As explained in question 11, an investor may not close the transaction for which prior notification is required for the relevant waiting period. If the investor closes the transaction in violation of such a time restriction, the investor will be subject to criminal penalties including imprisonment of up to three years or a fine, or both; the fine will be up to three times the amount of the investment or ¥1 million, whichever is higher.Involvement of authorities
Can formal or informal guidance from the authorities be obtained prior to a filing being made? Do the authorities expect pre-filing dialogue or meetings?
The Bank of Japan accepts general enquiries in relation to filing procedures under the Forex Act via the telephone.
The Ministry of Finance and other relevant ministries are generally open for pre-filing consultation if there are any substantive enquiries. Although such a pre-filing consultation is voluntary, it is recommended for an investor to conduct pre-filing consultations, especially if there is any ambiguity in terms of the application of relevant laws and regulations.

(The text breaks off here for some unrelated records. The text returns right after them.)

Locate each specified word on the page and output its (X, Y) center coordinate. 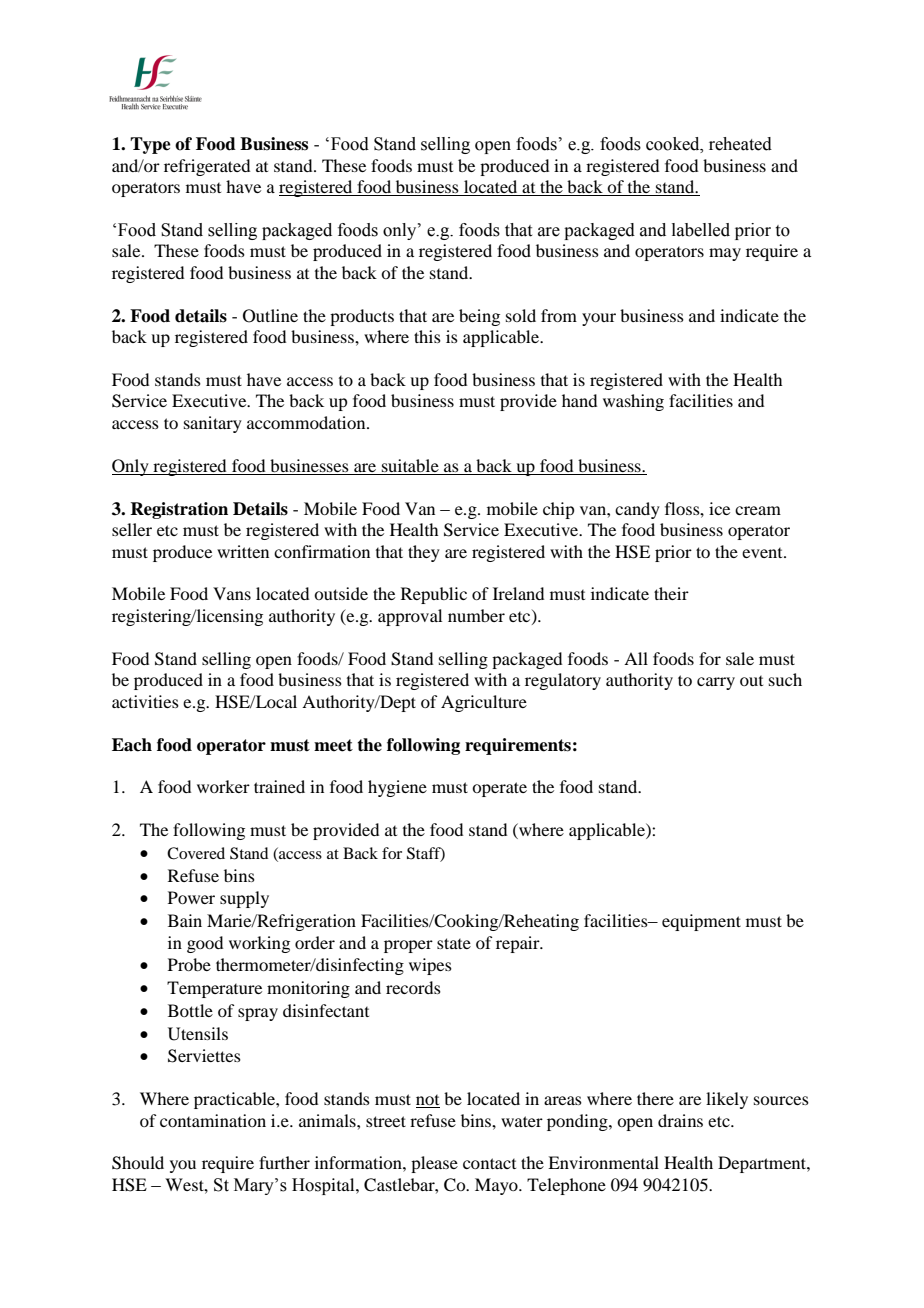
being (479, 317)
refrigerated (207, 167)
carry (716, 683)
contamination (213, 1120)
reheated (740, 144)
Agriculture (484, 703)
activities (145, 701)
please (434, 1164)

When are government relations, public affairs, lobbying or other specialists made use of to support the review of a transaction by the authorities? Are there any other lawful informal procedures to facilitate or expedite clearance?
As explained in question 9, applications of prior notifications will be reviewed by the Ministry of Finance and the minister with jurisdiction over the targeted businesses. As there has only ever been one case where the order for suspension of the investment was issued, the utilising of government relations, public affairs lobbying or other specialists to support the review of the transaction is uncommon. Other than cooperating fully with the review process by the authority, such as providing necessary information that is requested or promptly providing answers to the inquiries, there are no other informal procedures to facilitate or expedite clearance.
The waiting period will be expedited as a default rule set by the ordinance as described in question 11.
What post-closing or retroactive powers do the authorities have to review, challenge or unwind a transaction that was not otherwise subject to pre-merger review?
The competent authorities have the powers to issue an order requiring the foreign investor who failed to make prior notification to divest all or a part of the shares that were acquired or to take such other necessary measures, if necessary, upon seeking opinion from the Council on Customs, Tariff, Foreign Exchange and other Transactions (the Council).
Substantive assessmentSubstantive test
What is the substantive test for clearance and on whom is the onus for showing the transaction does or does not satisfy the test?
An investment subject to prior notification will be reviewed by the authority that will assess whether the investment is likely to impair national security, to impede public order, to compromise public safety or to have a significant adverse effect on the smooth management of the Japanese economy. For example, the Ministry of Finance and the Ministry of Economy, Trade and Information issued an order to suspend investment by the TCI as there was a likelihood that the investment might compromise public safety.
The onus is on the investor to show that the transaction does not fall into any of the above-mentioned categories.
To what extent will the authorities consult or cooperate with officials in other countries during the substantive assessment?
The Japanese authorities have continually stressed that restrictions imposed on foreign investments by the Forex Act are consistent with international standard rules such as the OECD Codes of Liberalisation of Capital Movements and of Current Invisible Operations.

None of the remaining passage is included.